Eu não iria dizer que, dias antes, tinha torcido o tornozelo e que por isso não poderia usar salto, afinal, não era da conta dele os meus problemas. Ergui uma sobrancelha questionando silenciosamente se havia mais alguma coisa que queria me dizer.
O homem seguiu para sua sala e fechou a porta atrás de si. O alívio foi evidente em todos após a saída dele, Elton questionou se eu estava bem e assenti, apesar de sentir um ódio terrível correndo-me os ossos. Sentei pesadamente na cadeira, o que me levou a receber diversos olhares da equipe em volta.
Voltei à planta que deixei semipronta no dia anterior, prendi meus cabelos para trás os tirando dos meus olhos. Não havia nada que eu pudesse fazer ali além do meu trabalho, com certeza não poderia esganar o meu chefe.
Deixei minha mente mergulhar no trabalho, sem me importar com o burburinho de mulheres dando risos baixos próximas demais a mim, minhas costas reclamavam da posição curvada que eu estava usando e sentei reta por um instante, encarei o relógio na parede, eu estava trabalhando há horas. Estava perto do horário de almoço e meu estômago rugia como um leão furioso.
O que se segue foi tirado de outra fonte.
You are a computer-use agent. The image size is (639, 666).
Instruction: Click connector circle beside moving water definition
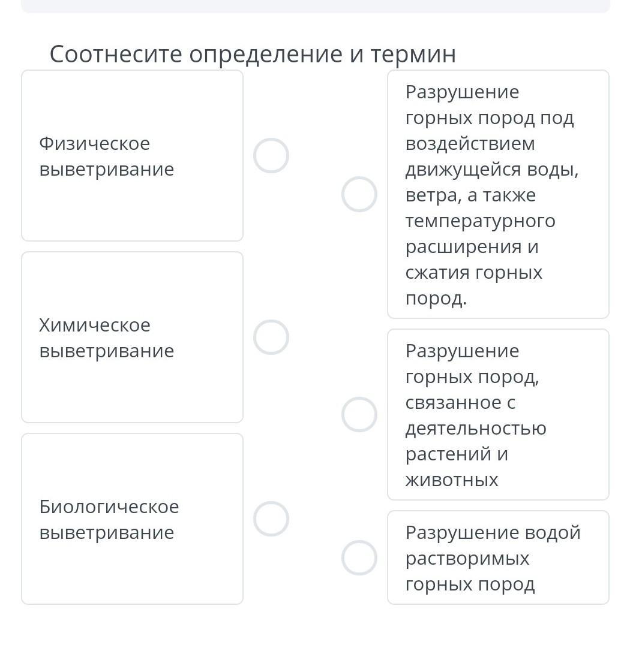(359, 194)
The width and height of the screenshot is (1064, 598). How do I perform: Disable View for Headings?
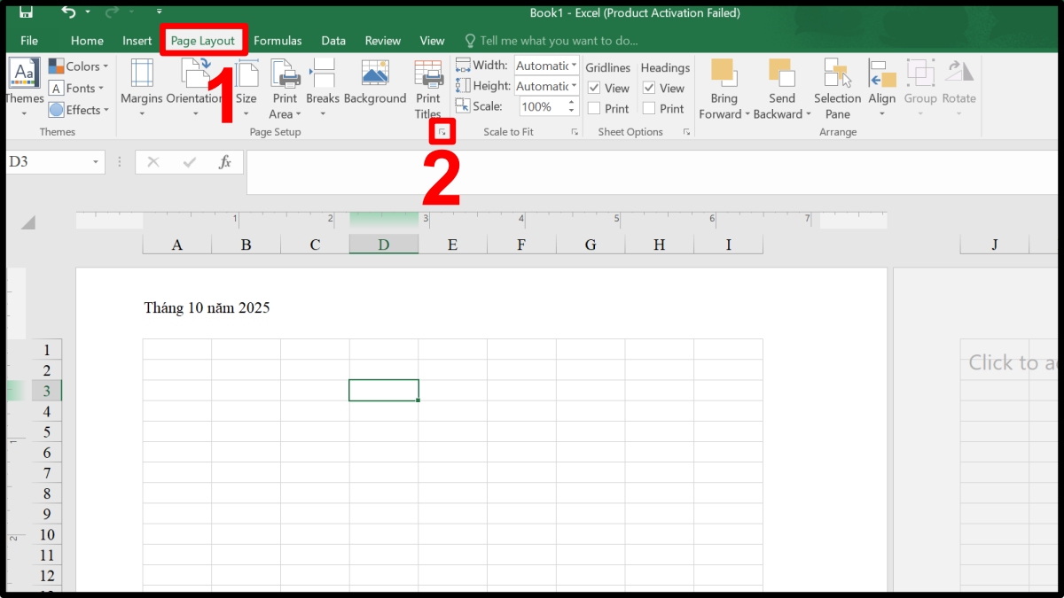point(650,88)
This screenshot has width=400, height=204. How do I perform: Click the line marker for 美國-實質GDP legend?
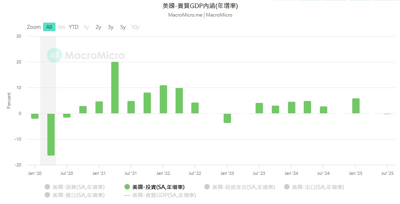tap(127, 195)
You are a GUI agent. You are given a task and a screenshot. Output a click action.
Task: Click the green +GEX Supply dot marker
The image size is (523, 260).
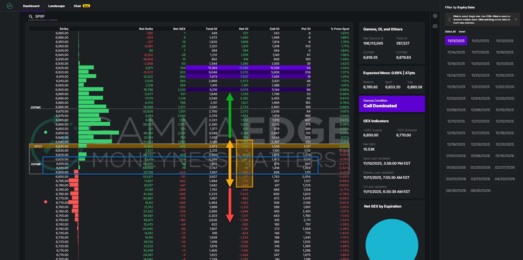(x=46, y=132)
Não consegui me concentrar no trabalho nos minutos que se seguiram, olhava sempre para o relógio, implorando aos ponteiros que girassem mais rápido. Quando meio-dia chegou eu quase pulei da cadeira, mas a secretária bonitona do nosso chefe me mandou apresentar o projeto ao "Sr. Jordan", a voz empolgada da mulher apenas me deixou mais irritada.
Bufei encarando a porta da sala e peguei as plantas, meu tornozelo reclamou do movimento após tanto tempo sentada. Caminhei para sala e bati, o homem me mandou entrar, segui para dentro determinada a não xingá-lo mesmo que a minha língua coçasse, ele pediu que eu fechasse a porta.
Quando depositei as folhas de papel manteiga sobre sua mesa ele me encarou, eu imaginava que meu cabelo estaria um desastre completo, meu tornozelo latejava e eu não estava exatamente com vontade de sorrir. Tentando não lhe lançar minha melhor cara de assassina.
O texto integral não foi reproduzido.